The numbers reveal how this approach has failed. Hospice patients use just 3 percent of the annual Medicare budget, whereas avoidable hospitalizations for the one of every 20 Medicare beneficiaries who die each year eat up 20 percent of the nation's annual Medicare budget.

While appropriate use of hospice care must be addressed, policy makers must also simultaneously attend to their constituents with advanced illness. The health and well-being of tens of millions of Americans depends upon establishing a care continuum from the time of diagnosis of a chronic disease, through its progression to advanced illness, and finally to a seamless transition to hospice, achieving the peace, dignity, and honor that every human life deserves.

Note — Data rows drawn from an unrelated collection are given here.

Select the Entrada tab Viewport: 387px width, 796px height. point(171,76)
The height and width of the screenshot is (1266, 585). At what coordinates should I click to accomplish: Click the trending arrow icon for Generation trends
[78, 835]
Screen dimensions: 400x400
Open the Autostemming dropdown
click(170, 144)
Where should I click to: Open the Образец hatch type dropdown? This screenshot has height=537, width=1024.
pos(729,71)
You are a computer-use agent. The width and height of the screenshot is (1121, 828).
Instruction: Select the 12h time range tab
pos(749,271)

A few weeks ago, an unprecedented meeting took place at the National Academy of Sciences, a major first step to reverse the low quality-high cost stalemate that afflicts our nation's sickest people. Under the auspices of the Coalition to Transform Advanced Care, leaders from across the health system, government agencies and political parties convened in an effort to shape the future of advanced illness care for all Americans.

U.S. senators from both parties participated, representing widely divergent political views, but a consensus arose: A strong care bridge is required, built upon the tenets of hospice but moving upstream from the last weeks to months of life, coordinating care throughout the last years of life.

The meeting was reminiscent of the bipartisan collaboration that fostered the Medicare hospice benefit. Today's situation is equally urgent, but there is nothing that cannot be fixed by coordinating advanced illness care and aligning payment structures with individual choices, goals and values.

That is the motivation behind this coalition. While more elegant models of care can and surely will be developed through that initiative, more immediate changes to the rules and regulations of the hospice benefit should also be pursued to assure a far more dignified earthly end for all our loved ones and, sooner or later, for ourselves.

Utah's congressional delegation is strongly encouraged to join in this effort to shape sensible policies that will serve this state's most venerable and vulnerable citizens as they face the last chapters of their lives.

Perry G. Fine is a physician and a professor of anesthesiology at the Pain Research Center in the University of Utah's School of Medicine, and immediate past president of the American Academy of Pain Medicine.